A Phase I Trial of IMA970A Plus Montanide in Combination With Durvalumab (Anti-PD-L1)

Hepatocellular Carcinoma Clinical Trial

Official title:

A Phase I Trial of IMA970A Plus Montanide in Combination With Durvalumab (Anti-PD-L1) in Patients With Very Early, Early and Intermediate Stage of Hepatocellular Carcinoma After Any Standard Treatments

Clinical Trial Details — Status: Recruiting

Administrative data

• NCT number: NCT06218511
• Other study ID #: HEPAVAC 201
• Secondary ID: 46/22
• Status: Recruiting
• Phase: Phase 1
• Start date: November 22, 2022
• Est. completion date: November 2026

Study information

• Verified date: October 2023
• Source: National Cancer Institute, Naples
• Contact: Luigi Buonaguro
• Phone: 0817770587
• Email: l.buonaguro[@]istitutotumori.na.it
• Is FDA regulated: No
• Study type: Interventional

Clinical Trial Summary

The trial is designed as a single-arm, open-label, phase I study investigating an off-the-shelf, multi-peptide-base HCC vaccine plus Montanide, combined with Durvalumab in patients with very early, early and intermediate stage of HCC. The investigational agents will be applied without concomitant anti-tumour therapy with the intention to reduce risk of recurrence/progression in patients who have received all indicated standard treatments.

Description:

The proposed phase I HepaVac-201 will investigate safety, tolerability and immunogenicity of the same investigational IMA-970A agent, formulated in Montanide combined with an anti-PD-L1 (i.e.Durvalumab). Compared to the previous HepaVac-101 clinical trial, two major differences are introduced. The adjuvant Montanide (oil and water mix) will replace the CV8102 (TLR agonist) which was used in the HepaVac-101 trial. The anti-PD-L1 Durvalumab is introduced in the protocol. Indeed, several reports have shown that, inhibitory receptors are induced after vaccination. Blocking these inhibitory pathways lead to amplification of the T cell-mediated immune response. In particular, IFNγ production by antitumour-specific T cells could also upregulate PD-L1 on tumour cells, as a resistance mechanism to adaptive immunity, thereby promoting PD-L1-PD-1 blockade after vaccination. Several early phases clinical trials have been performed to validate this hypothesis. The aim is to verify whether these two changes in the HepaVac-201 protocol will improve the immunogenicity of the vaccine keeping the same safety profile as in the HepaVac-101 protocol. The phase I clinical trial HepaVac-201 will be conducted at the Istituto Nazionale Tumori, IRCCS Fondazione G. Pascale, Naples, Italy. Dr. Luigi Buonaguro will be the coordinator of the trial. Dr. Francesco Izzo and Dr. Paolo A. Ascierto are the lead Investigators. The trial is designed as a single-arm, open-label, phase I study investigating an off-the-shelf, multi-peptide-base HCC vaccine plus Montanide, combined with Durvalumab in patients with very early, early and intermediate stage of HCC. The investigational agents will be applied without concomitant anti-tumour therapy with the intention to reduce risk of recurrence/progression in patients who have received all indicated standard treatment.

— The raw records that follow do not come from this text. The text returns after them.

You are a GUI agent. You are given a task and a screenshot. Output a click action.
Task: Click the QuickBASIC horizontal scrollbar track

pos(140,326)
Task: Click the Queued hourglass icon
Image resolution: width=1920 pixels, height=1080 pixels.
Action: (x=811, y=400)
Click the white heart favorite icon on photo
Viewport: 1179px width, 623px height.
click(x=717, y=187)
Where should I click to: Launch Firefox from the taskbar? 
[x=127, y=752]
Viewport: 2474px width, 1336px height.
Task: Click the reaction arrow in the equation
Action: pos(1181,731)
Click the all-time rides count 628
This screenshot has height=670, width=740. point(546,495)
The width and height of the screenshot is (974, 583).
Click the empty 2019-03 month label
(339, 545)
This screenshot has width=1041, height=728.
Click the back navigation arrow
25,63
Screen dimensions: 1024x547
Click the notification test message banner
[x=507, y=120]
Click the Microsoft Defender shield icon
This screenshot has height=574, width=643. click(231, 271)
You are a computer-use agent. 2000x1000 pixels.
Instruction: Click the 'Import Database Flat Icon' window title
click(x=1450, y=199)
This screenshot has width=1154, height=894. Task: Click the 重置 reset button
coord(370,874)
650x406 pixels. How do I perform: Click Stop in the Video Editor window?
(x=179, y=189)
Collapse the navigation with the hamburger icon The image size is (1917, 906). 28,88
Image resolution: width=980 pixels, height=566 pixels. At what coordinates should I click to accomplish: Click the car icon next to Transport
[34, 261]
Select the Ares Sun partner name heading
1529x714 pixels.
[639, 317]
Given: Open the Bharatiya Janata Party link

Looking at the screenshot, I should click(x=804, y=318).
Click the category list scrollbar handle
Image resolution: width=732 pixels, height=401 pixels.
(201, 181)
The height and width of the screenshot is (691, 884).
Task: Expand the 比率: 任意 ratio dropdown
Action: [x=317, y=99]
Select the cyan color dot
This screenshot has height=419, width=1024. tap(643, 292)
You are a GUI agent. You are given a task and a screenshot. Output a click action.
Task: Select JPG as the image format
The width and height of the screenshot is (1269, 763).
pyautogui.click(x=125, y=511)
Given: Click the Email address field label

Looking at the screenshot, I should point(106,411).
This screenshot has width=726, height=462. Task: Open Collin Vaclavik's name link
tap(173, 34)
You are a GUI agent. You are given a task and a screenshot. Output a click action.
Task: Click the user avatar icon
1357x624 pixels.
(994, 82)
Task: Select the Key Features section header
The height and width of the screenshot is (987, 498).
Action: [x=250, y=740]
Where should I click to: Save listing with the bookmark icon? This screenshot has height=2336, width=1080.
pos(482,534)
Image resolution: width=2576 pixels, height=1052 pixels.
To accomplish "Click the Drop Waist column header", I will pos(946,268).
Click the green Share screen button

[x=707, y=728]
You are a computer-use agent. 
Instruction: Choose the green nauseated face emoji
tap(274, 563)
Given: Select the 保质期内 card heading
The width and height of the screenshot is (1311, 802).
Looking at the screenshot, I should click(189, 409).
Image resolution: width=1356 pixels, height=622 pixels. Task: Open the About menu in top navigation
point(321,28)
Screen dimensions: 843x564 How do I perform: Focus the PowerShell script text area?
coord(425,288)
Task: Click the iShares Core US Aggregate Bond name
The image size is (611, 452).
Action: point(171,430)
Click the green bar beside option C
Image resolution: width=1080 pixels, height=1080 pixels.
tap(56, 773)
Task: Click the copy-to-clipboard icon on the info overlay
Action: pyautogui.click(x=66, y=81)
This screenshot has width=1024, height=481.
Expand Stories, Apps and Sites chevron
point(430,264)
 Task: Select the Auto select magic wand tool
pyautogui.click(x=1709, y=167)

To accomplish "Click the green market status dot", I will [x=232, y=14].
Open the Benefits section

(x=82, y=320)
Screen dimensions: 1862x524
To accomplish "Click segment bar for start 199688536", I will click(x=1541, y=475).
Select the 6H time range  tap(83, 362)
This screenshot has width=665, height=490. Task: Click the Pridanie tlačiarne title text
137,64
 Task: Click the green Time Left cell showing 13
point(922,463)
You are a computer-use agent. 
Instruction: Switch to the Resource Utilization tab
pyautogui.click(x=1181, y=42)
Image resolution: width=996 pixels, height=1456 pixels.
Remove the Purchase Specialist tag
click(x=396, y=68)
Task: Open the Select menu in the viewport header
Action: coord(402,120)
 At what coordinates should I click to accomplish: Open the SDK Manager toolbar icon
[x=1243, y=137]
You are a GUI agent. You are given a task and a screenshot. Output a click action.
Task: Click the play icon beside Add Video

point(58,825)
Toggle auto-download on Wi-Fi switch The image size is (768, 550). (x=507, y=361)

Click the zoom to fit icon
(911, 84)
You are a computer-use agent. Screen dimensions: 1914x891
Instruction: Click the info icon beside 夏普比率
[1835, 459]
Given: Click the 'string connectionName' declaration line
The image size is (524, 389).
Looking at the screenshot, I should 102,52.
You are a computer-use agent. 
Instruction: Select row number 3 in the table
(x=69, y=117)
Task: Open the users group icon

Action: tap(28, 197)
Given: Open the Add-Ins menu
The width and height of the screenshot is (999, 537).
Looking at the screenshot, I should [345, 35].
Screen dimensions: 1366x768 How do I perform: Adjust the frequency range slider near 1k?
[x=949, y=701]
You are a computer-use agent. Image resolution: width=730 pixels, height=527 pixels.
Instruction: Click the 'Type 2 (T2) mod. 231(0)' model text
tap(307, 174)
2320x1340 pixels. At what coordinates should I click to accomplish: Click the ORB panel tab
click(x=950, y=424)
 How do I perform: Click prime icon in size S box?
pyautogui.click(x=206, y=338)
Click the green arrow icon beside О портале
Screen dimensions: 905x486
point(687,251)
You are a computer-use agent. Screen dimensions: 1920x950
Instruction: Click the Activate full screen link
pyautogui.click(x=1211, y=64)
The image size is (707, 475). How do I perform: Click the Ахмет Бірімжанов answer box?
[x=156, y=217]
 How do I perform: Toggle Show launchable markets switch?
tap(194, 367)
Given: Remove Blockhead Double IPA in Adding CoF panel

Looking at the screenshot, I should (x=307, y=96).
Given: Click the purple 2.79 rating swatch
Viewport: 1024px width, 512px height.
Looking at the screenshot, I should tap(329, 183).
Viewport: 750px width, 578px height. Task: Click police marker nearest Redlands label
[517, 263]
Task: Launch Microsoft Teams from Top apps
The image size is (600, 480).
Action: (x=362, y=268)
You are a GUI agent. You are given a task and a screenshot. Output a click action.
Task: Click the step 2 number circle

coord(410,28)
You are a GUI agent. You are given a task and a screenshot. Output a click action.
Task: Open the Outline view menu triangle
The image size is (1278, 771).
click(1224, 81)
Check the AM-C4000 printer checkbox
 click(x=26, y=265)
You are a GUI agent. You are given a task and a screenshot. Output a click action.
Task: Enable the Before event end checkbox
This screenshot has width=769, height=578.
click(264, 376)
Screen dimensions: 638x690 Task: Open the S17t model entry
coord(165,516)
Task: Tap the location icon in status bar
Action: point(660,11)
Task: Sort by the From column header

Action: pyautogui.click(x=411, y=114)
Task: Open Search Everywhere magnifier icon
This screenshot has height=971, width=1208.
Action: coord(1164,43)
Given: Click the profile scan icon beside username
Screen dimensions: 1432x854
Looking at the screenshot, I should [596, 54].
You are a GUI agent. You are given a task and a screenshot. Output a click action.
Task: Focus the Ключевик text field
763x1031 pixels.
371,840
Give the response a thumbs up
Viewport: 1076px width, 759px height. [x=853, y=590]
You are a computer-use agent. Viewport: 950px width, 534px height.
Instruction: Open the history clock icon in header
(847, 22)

Recruitment information / eligibility

• Status: Recruiting
• Enrollment: 10
• Est. completion date: November 2026
• Est. primary completion date: June 2024
• Accepts healthy volunteers: No
• Gender: All
• Age group: 18 Years and older

Eligibility

Inclusion Criteria:

1. Capable of giving signed informed consent which includes compliance with the requirements and restrictions listed in the informed consent form (ICF) and in this protocol. Written informed consent and any locally required authorization (e.g., Health Insurance Portability and Accountability Act in the US, European Union [EU] Data Privacy Directive in the EU) obtained from the patient/legal representative prior to performing any protocol-related procedures, including screening evaluations.

2. Age > 18 years at time of study entry.

3. HLA type: HLA-A*02 and/or HLA-A*24 positive.

4. Very early, early and intermediate stage (Barcelona Clinic Liver Cancer (BCLC) stage 0, A, B disease) hepatocellular carcinoma (HCC) diagnosed by biopsy or resected tissue (patho-histological diagnosis) or imaging findings (non-invasive criteria) following any standard treatment (e.g. hepatic resection, Radiofrequency Ablation / Percutaneous Ethanol injection (RFA/PEI), Transarterial chemoembolization (TACE) and SIRT) and without any evidence of active disease that warrant further treatment.

5. Minimum life expectancy of 1 year.

6. Patho-histological diagnosis of HCC based on biopsy is required for all nodules occurring in non-cirrhotic livers, and for those cases with inconclusive or atypical imaging appearance in cirrhotic livers.

7. Non-invasive criteria can only be applied to cirrhotic patients and need to be based on imaging techniques obtained by 4-phase multidetector CT scan or dynamic contrast enhanced MRI and on the identification of the typical hallmark of HCC (hypervascular in the arterial phase with washout in the portal venous or delayed phase). One imaging technique is sufficient for nodules beyond 1 cm (> 1 cm) in diameter.

8. Patients for whom no standard anti-tumour therapy is indicated for the next 3 months thereafter any standard anti-tumour therapies applied for the treatment of BCLC stage 0, A and B HCC (e.g. RFA/PEI, TACE, and SIRT) are allowed to be applied in combination with the study treatment. Patients for whom treatment for advanced disease (e.g.

sorafenib) is indicated will be withdrawn from study treatment.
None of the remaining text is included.